### RECORD EXTRACTS

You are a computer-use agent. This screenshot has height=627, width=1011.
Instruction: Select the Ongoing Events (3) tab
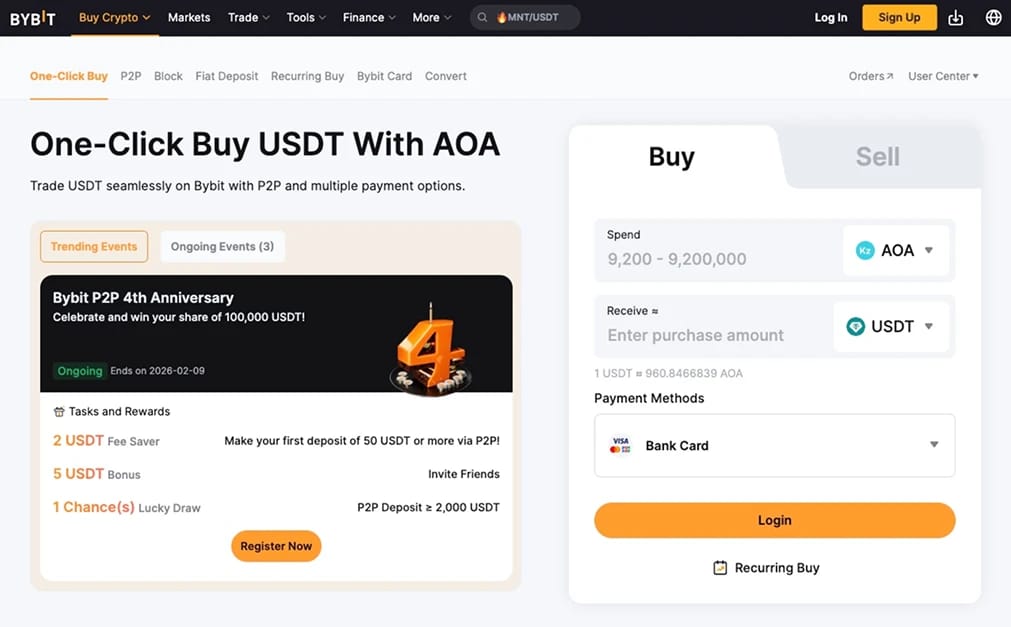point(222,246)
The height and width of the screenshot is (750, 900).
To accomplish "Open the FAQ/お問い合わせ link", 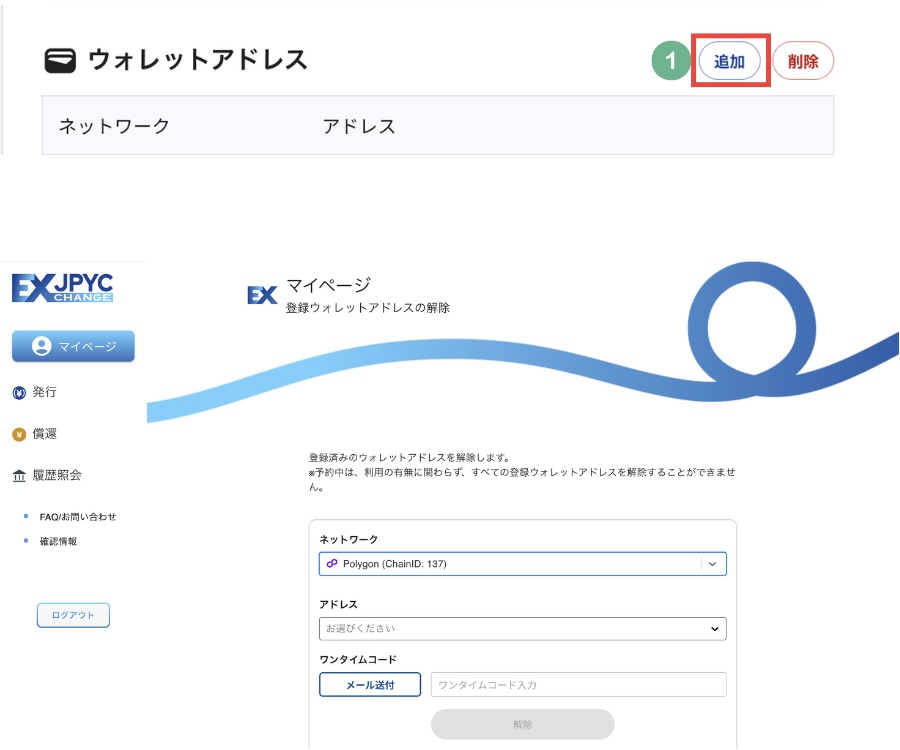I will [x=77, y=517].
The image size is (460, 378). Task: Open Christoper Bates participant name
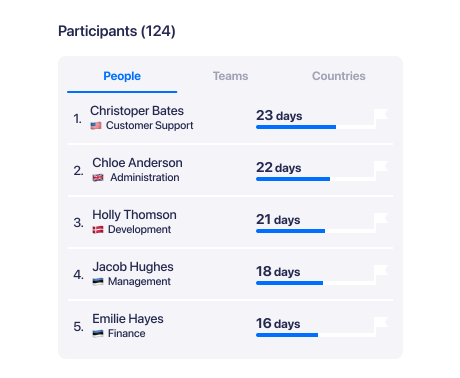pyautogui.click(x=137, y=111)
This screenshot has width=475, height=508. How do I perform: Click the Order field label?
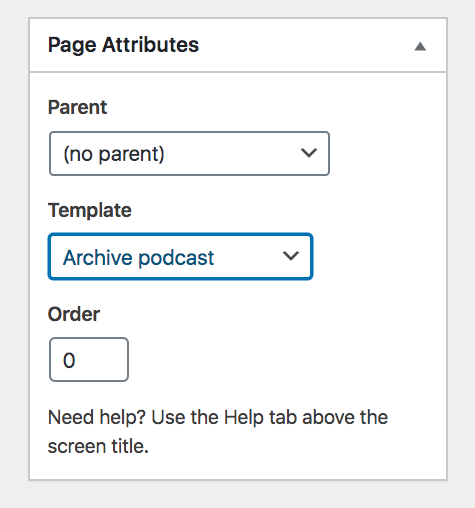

######

### WHAT YOU HAVE TO DO
Search the data and copy each line containing "This".

### WRITTEN RESPONSE
You are a computer-use agent. This screenshot has height=627, width=1011.
This screenshot has width=475, height=508. How do I perform: Click the Order field label?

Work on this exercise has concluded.